I wanted to shoot my older brother. Okay, maybe I didn’t really want to plug him, but there has to be a punishment for such an intrusion. There I was, seated against a white birch on a rocky embankment, watching where three logging trails came together. The overgrown skid roads were bright with fresh rubs. I had already seen a dozen deer and it was the opener, so I knew anything could happen at any time.

Then I heard this little noise that turned out to be leaves crunching. I gripped my .30/30, but pretty soon I knew it wasn’t a deer. It was Henry, my older brother. He was creeping into my hunting area. He was moving well. Slinking like a cat, really. But his powers of observation needed help. I watched him for about 10 minutes—getting redder in the face all the time. When he finally saw me, he got this expression, sort of like a 3-year-old gets when he’s been caught using crayons on the living room wall. He whispered much too loud, “Did you see a 10-pointer come by here?” I hissed back, “Did you hear a shot?”

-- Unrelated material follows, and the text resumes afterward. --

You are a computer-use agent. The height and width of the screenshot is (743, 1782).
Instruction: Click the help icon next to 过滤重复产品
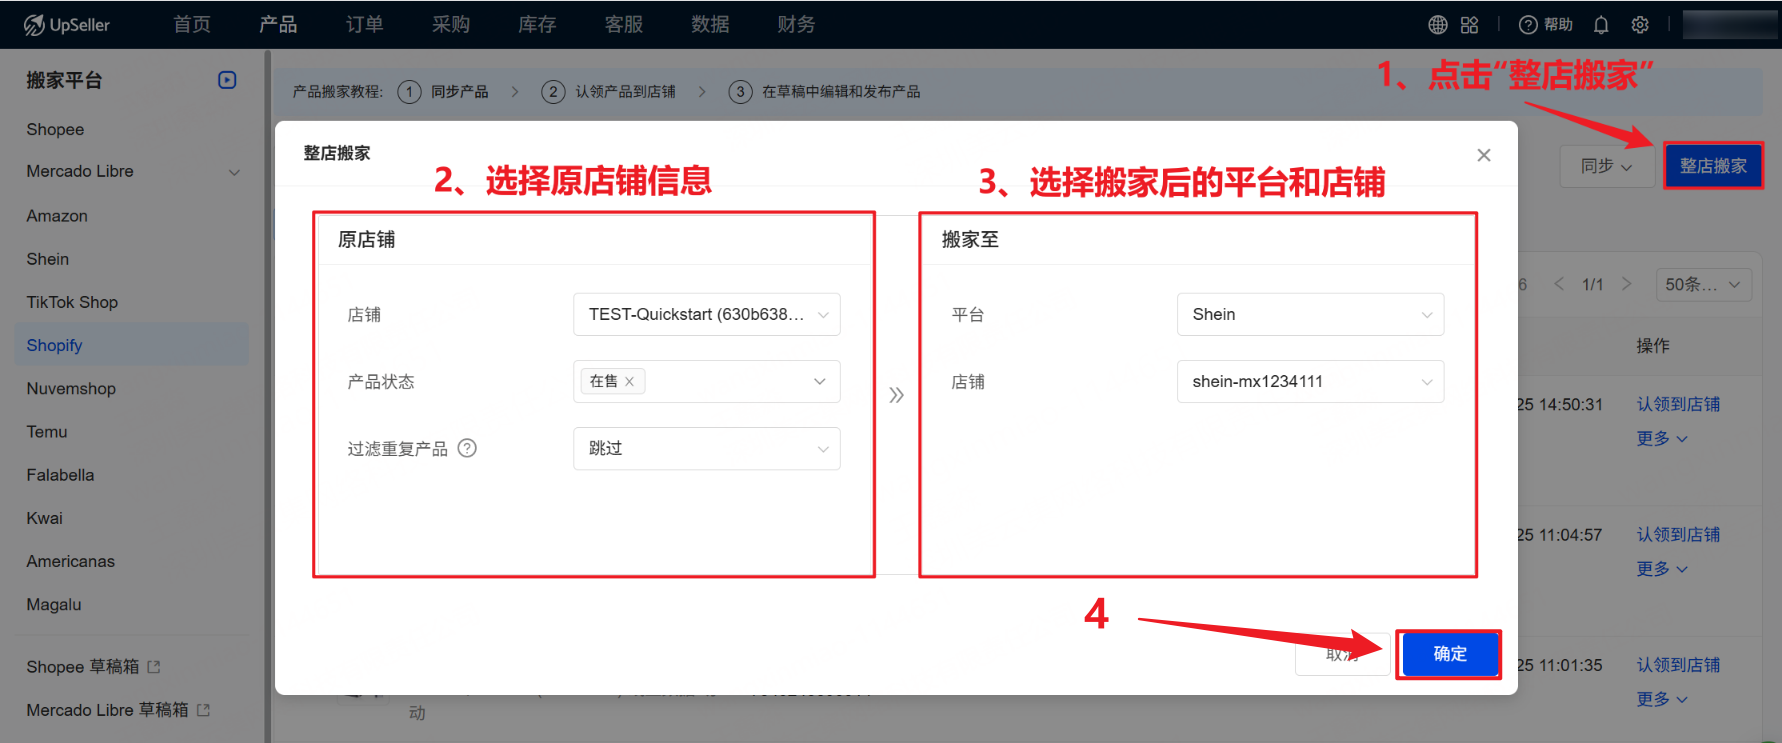[467, 448]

We’ve never talked about that little faux pas, and we both got bucks the next day and helped each other drag them out. That was one of the last times we hunted together, and the damned shame of it is I miss him. He’s now a big-time attorney working in one of those glass high-rises in Denver. I still hunt in our old haunts in the East and remember the evenings when we came out of the woods together. He quit hunting, and for a long time he would only flyfish. I finally got fed up with waiting for him to reform and accused him of using catch-and-release as a sort of forgiveness for his predatory behavior as a lawyer.

I must have gotten to him, because he’s bought a wall tent, and now we’re going elk hunting together. Don’t tell him, but I plan to walk right into wherever his elk haven might be, and when he complains, I’ll ask if he saw a 6-point bull pass by.